— START OF Dataset entries —

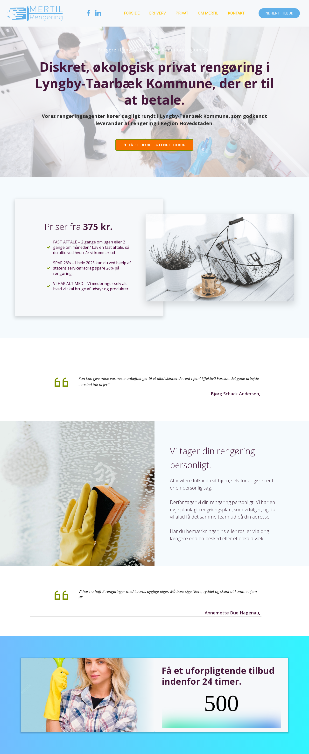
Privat (182, 13)
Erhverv (157, 13)
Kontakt (236, 13)
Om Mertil (208, 13)
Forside (132, 13)
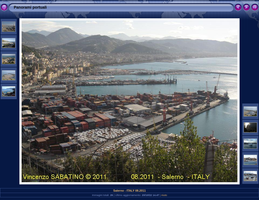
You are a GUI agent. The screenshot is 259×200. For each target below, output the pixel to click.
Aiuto (164, 195)
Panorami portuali (30, 7)
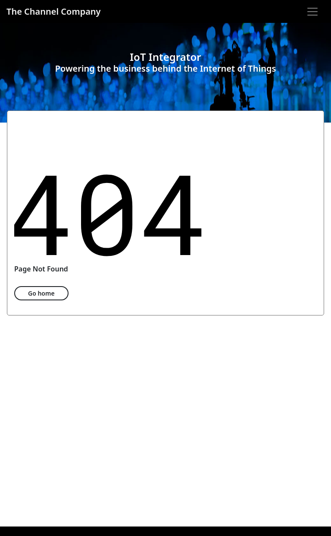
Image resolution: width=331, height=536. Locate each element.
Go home (41, 293)
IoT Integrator (165, 57)
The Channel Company (53, 11)
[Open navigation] (312, 11)
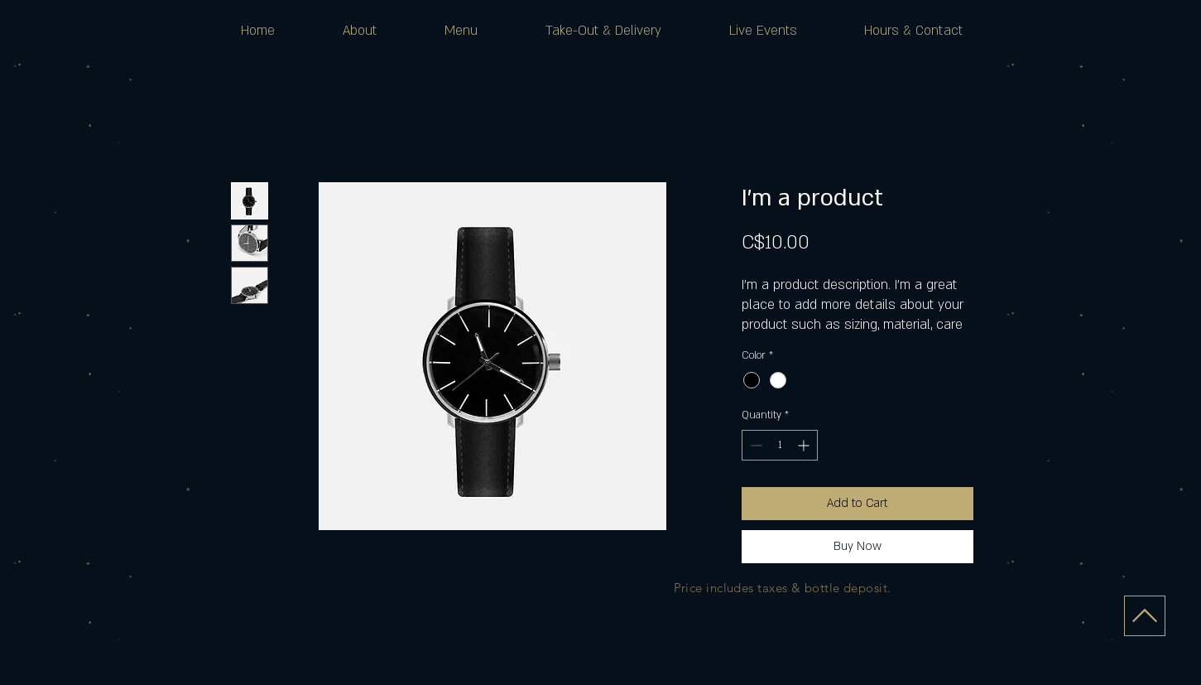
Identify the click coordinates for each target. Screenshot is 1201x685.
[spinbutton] (780, 445)
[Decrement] (754, 445)
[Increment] (805, 445)
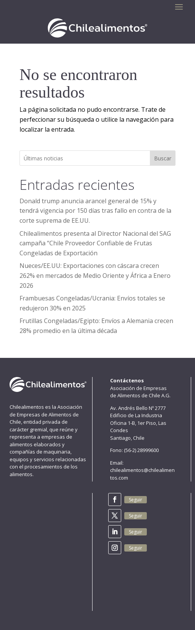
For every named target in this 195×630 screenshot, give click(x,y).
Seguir (135, 499)
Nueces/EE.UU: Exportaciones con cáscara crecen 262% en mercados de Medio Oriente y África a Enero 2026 (95, 275)
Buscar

— END OF Dataset entries —

» **Problem to work on**: Can you copy the listing above word for word, leaving out the pictures?

» **Right answer**:
Privat (182, 13)
Erhverv (157, 13)
Kontakt (236, 13)
Om Mertil (208, 13)
Forside (132, 13)
You are a GUI agent. The screenshot is 259×200. For each target below, output the pixel to click.
Aiuto (164, 195)
Panorami portuali (30, 7)
Image resolution: width=331, height=536. Locate each element.
Go home (41, 293)
IoT Integrator (165, 57)
The Channel Company (53, 11)
[Open navigation] (312, 11)
Identify the click coordinates for each target. Screenshot is 1201x685.
[spinbutton] (780, 445)
[Decrement] (754, 445)
[Increment] (805, 445)
For every named target in this 195×630 screenshot, give click(x,y).
Seguir (135, 499)
Nueces/EE.UU: Exportaciones con cáscara crecen 262% en mercados de Medio Oriente y África a Enero 2026 (95, 275)
Buscar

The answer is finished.